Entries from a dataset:
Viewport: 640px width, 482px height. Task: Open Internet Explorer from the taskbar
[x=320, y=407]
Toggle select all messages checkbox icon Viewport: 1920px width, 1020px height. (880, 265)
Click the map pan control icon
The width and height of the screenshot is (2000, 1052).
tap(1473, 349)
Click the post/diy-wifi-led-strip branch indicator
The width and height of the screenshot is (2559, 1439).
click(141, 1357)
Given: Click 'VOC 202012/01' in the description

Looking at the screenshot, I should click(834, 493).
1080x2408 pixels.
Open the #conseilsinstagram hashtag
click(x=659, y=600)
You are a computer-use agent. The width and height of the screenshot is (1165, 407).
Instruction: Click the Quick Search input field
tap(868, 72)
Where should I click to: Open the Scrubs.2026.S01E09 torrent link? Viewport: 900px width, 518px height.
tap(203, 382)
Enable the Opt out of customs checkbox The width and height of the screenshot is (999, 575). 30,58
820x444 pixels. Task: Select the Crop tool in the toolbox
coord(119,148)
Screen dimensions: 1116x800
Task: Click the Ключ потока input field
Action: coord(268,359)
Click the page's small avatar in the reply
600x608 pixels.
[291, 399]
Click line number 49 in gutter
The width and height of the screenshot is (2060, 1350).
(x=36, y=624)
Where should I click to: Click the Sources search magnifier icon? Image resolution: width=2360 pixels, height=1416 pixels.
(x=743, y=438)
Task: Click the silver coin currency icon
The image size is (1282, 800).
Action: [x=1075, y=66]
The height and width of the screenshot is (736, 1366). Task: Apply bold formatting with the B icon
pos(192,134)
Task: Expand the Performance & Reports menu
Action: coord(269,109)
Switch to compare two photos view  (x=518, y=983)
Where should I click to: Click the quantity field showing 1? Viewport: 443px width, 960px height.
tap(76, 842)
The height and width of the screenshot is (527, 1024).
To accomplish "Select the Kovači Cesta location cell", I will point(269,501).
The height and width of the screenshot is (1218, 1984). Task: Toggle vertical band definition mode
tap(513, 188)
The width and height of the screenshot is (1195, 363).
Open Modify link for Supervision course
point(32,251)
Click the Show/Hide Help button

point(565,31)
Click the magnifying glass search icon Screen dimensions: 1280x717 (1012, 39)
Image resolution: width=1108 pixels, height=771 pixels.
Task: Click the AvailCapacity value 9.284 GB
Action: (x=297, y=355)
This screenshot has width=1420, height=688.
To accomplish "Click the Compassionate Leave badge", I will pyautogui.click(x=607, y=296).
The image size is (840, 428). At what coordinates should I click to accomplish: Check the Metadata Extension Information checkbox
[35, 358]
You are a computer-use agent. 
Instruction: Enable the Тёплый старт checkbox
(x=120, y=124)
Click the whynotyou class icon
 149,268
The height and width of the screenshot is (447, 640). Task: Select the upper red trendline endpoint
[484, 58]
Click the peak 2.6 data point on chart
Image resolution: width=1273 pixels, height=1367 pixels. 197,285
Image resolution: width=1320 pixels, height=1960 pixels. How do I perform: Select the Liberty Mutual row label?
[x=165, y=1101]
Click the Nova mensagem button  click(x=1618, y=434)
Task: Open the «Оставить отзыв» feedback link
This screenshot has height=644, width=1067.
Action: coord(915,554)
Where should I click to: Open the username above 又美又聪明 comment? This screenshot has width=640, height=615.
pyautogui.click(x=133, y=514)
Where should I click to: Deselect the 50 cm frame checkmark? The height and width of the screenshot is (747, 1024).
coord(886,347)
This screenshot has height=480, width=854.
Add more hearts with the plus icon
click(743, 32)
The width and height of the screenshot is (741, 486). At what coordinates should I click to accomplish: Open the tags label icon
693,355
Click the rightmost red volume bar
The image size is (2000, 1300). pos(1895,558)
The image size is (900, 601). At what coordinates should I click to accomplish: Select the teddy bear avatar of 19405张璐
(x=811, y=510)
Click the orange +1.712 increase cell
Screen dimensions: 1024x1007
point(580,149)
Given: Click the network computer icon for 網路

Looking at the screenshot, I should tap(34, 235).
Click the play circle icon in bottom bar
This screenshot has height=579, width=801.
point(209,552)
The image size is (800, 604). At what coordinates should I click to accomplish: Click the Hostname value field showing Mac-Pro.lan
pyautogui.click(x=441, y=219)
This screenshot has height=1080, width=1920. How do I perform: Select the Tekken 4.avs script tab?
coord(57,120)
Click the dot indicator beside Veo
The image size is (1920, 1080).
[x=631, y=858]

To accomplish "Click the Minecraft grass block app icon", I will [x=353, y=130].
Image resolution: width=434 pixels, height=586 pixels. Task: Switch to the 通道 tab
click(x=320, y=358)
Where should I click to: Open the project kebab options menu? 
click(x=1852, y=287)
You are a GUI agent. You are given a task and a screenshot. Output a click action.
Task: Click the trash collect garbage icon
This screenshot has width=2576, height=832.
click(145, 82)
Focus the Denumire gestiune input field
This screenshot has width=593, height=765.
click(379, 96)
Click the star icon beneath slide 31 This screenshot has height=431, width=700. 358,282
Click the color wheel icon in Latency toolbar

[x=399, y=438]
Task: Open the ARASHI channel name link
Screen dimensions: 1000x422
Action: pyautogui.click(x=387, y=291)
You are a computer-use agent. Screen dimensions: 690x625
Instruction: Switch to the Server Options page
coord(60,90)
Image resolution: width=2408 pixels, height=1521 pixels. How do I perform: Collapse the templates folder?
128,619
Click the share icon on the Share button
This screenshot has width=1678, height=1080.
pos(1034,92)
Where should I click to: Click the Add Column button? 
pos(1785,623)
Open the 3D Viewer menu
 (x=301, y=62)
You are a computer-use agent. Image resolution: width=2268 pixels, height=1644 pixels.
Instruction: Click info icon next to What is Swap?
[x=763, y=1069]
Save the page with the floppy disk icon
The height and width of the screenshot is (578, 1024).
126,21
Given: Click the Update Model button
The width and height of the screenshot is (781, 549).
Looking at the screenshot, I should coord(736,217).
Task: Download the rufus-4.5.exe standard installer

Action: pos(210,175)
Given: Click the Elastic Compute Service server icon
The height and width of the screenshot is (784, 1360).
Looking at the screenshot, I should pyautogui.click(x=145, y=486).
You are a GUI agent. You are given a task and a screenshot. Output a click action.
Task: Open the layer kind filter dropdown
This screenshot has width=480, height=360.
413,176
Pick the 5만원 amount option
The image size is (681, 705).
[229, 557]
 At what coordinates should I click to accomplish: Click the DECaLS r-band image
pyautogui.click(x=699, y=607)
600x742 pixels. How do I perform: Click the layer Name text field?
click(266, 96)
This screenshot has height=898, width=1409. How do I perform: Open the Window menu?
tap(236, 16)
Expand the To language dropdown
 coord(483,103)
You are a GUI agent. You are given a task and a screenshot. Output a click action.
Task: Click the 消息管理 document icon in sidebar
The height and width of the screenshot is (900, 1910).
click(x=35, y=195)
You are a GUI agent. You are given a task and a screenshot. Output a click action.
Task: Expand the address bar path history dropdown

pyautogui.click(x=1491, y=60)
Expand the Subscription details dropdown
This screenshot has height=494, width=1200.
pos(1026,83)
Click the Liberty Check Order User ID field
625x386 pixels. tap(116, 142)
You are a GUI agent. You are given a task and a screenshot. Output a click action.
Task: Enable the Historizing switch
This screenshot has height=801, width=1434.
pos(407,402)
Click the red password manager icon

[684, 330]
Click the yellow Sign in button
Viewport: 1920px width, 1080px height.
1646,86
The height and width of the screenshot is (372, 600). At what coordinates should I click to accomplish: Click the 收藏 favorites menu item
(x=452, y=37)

EXERCISE TASK >> Please copy the lines of the listing above verbatim, from its first line through the line containing "Looking at the screenshot, I should click(834, 493).", both ends included.

COMPLETED TASK >>
Viewport: 640px width, 482px height. Task: Open Internet Explorer from the taskbar
[x=320, y=407]
Toggle select all messages checkbox icon Viewport: 1920px width, 1020px height. (880, 265)
Click the map pan control icon
The width and height of the screenshot is (2000, 1052).
tap(1473, 349)
Click the post/diy-wifi-led-strip branch indicator
The width and height of the screenshot is (2559, 1439).
click(141, 1357)
Given: Click 'VOC 202012/01' in the description

Looking at the screenshot, I should click(834, 493).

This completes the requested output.